Working in a command line environment is recommended for ease of use with git and dvc. If on Windows, WSL1 or 2 is recommended.
- Option 1: use the supplied file
environment.yml
to create a new environment with conda - Option 2: use the supplied file
requirements.txt
to create a new environment with pip
- Create a directory for the project and initialize git.
- As you work on the code, continually commit changes. Trained models you want to use in production must be committed to GitHub.
- Connect your local git repo to GitHub.
- Setup GitHub Actions on your repo. You can use one of the pre-made GitHub Actions if at a minimum it runs pytest and flake8 on push and requires both to pass without error.
- Make sure you set up the GitHub Action to have the same version of Python as you used in development.

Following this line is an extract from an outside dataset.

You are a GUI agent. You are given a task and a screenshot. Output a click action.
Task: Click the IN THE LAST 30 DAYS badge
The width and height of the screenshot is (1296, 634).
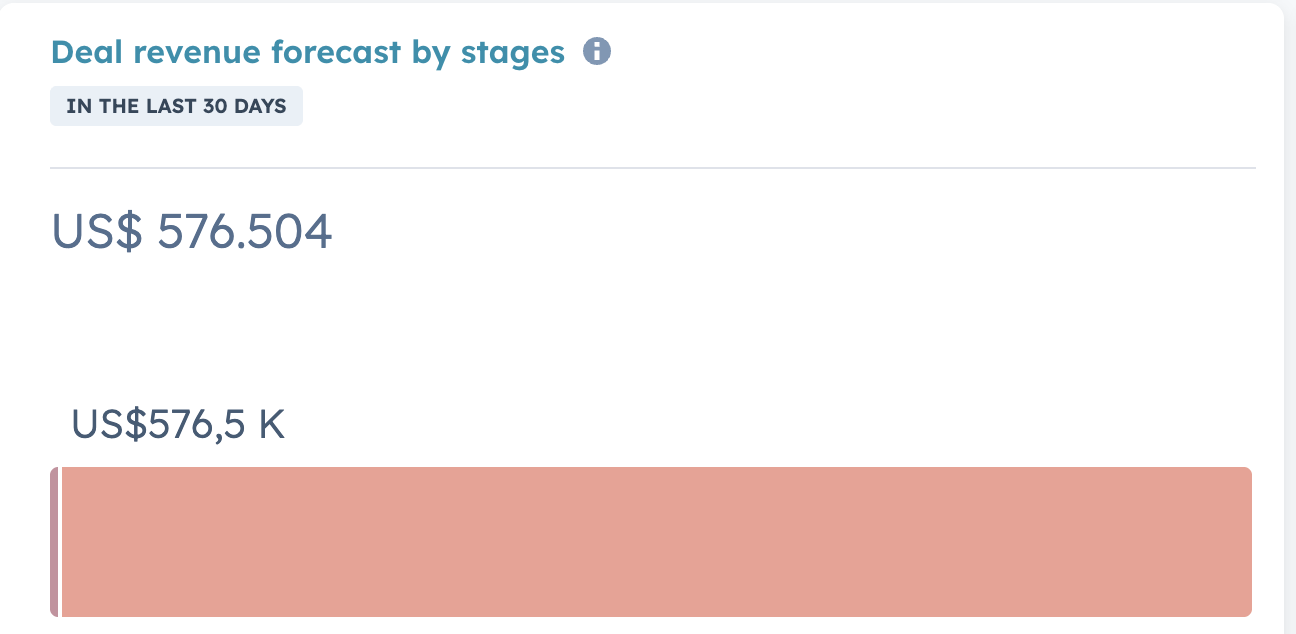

- Download census.csv and commit it to dvc.
- This data is messy, try to open it in pandas and see what you get.
- To clean it, use your favorite text editor to remove all spaces.
- Using the starter code, write a machine learning model that trains on the clean data and saves the model. Complete any function that has been started.
- Write unit tests for at least 3 functions in the model code.
- Write a function that outputs the performance of the model on slices of the data.
- Suggestion: for simplicity, the function can just output the performance on slices of just the categorical features.
- Write a model card using the provided template.
- Create a RESTful API using FastAPI this must implement:
- GET on the root giving a welcome message.
- POST that does model inference.